▶ **Document excerpt**:
— Begin —

Incorporated on January 13, 1832, the Tuscumbia, Courtland and Decatur Railroad was a railroad in Alabama, the United States.

The Tuscumbia, Courtland and Decatur Railroad ran from Decatur in Morgan County through the northern half of Lawrence County through Courtland, then into Colbert County and ended in Tuscumbia, Alabama where it connected to the Tuscumbia Railway Company.

Construction began in mid-1832, the first segment between Tuscumbia and Leighton was completed in November of that year.  Traffic between those two cities began at the day of completion.  The second segment between Leighton and Decatur was completed in June 1834.

Construction was speedy because of the large cotton industry in North Alabama.  Barges could not pass through the rapids caused by the Shoals along the Tennessee River between Florence, and Decatur.  The Shoals Canal was congested and the state pursued funding for a railroad between The Shoals and the calmer waters in Decatur.

In 1850 it was incorporated into the Memphis and Charleston Railroad which eventually merged into the Southern Railway, a predecessor of Norfolk Southern. The line is still operated by Norfolk Southern Railway and serves as a vital railroad link between The Shoals, and the city of Decatur.

— End —

Word and element locating data:
— Begin —

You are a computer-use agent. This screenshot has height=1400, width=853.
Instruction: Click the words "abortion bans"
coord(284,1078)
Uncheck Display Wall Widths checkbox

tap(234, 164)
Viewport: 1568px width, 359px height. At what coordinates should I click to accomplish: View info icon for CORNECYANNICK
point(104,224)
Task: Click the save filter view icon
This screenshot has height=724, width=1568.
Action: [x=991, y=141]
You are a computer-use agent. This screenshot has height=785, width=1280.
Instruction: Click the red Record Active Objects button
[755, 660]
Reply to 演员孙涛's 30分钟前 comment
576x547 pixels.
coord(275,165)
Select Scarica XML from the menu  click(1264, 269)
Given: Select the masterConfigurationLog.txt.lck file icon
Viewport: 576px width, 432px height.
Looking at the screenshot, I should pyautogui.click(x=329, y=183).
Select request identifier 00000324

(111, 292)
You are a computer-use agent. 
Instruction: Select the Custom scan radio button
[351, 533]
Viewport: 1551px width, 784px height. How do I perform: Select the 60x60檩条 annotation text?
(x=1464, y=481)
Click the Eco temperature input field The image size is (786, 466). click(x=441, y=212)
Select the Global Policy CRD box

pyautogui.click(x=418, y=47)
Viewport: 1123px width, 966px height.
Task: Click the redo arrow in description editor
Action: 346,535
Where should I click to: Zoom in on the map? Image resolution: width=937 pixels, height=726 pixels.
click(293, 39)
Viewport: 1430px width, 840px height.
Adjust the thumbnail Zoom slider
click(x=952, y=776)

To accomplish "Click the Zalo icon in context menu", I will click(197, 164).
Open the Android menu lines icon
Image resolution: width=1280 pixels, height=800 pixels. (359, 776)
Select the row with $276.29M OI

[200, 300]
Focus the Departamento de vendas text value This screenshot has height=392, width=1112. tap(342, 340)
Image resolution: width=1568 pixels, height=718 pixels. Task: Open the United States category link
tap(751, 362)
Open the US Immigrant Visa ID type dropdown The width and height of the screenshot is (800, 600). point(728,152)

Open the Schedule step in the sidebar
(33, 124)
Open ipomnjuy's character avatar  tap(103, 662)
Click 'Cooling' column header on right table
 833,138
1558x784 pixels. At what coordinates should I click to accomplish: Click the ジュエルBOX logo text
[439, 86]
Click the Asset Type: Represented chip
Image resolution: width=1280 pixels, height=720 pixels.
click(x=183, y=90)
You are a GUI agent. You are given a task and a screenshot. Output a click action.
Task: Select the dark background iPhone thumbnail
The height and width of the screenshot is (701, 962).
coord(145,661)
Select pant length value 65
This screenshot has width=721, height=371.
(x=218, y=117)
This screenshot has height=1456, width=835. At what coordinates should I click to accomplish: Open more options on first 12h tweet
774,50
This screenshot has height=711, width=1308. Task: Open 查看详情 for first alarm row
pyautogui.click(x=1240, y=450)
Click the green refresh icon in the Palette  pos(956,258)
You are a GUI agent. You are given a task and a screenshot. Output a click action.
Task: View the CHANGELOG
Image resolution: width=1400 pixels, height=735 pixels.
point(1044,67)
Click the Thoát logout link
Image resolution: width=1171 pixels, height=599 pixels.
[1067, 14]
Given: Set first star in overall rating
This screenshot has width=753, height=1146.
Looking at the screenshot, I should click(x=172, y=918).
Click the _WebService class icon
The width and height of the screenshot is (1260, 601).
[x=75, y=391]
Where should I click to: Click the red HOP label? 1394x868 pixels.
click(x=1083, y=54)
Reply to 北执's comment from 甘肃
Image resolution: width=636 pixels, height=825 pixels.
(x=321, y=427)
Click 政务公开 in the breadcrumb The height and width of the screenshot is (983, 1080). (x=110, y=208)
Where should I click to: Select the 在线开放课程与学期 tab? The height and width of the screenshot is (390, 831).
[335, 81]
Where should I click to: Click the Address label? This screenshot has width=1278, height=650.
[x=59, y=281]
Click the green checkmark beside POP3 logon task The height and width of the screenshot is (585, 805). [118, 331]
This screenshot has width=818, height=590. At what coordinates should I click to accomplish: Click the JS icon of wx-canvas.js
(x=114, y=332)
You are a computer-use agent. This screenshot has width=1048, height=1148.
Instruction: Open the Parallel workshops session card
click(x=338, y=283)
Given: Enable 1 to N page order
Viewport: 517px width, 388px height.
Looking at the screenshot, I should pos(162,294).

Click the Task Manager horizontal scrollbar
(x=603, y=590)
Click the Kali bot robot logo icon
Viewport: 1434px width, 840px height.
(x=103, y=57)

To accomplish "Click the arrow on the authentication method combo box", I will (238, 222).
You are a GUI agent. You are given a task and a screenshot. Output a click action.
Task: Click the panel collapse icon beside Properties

— End —

▶ **Work instructions**:
1. Which counties does the text on the Tuscumbia, Courtland and Decatur Railroad name along the line's route?
2. Pick up the text on the Tuscumbia, Courtland and Decatur Railroad after its final sentence and write the next passage.
The records are not needed for anything that comes next.

▶ **Responses in order**:
1. Morgan County, Lawrence County, Colbert County

2.
See also 
 Oldest railroads in North America

References

External links 
 Old Rail History Website listing with details and map
National Transportation Enhancements Clearinghouse - Tuscumbia Landing

Defunct Alabama railroads
Landmarks in Alabama
Transportation in Morgan County, Alabama
Transportation in Lawrence County, Alabama
Transportation in Colbert County, Alabama
Huntsville-Decatur, AL Combined Statistical Area
Decatur, Alabama
Decatur metropolitan area, Alabama
Florence–Muscle Shoals metropolitan area
Predecessors of the Southern Railway (U.S.)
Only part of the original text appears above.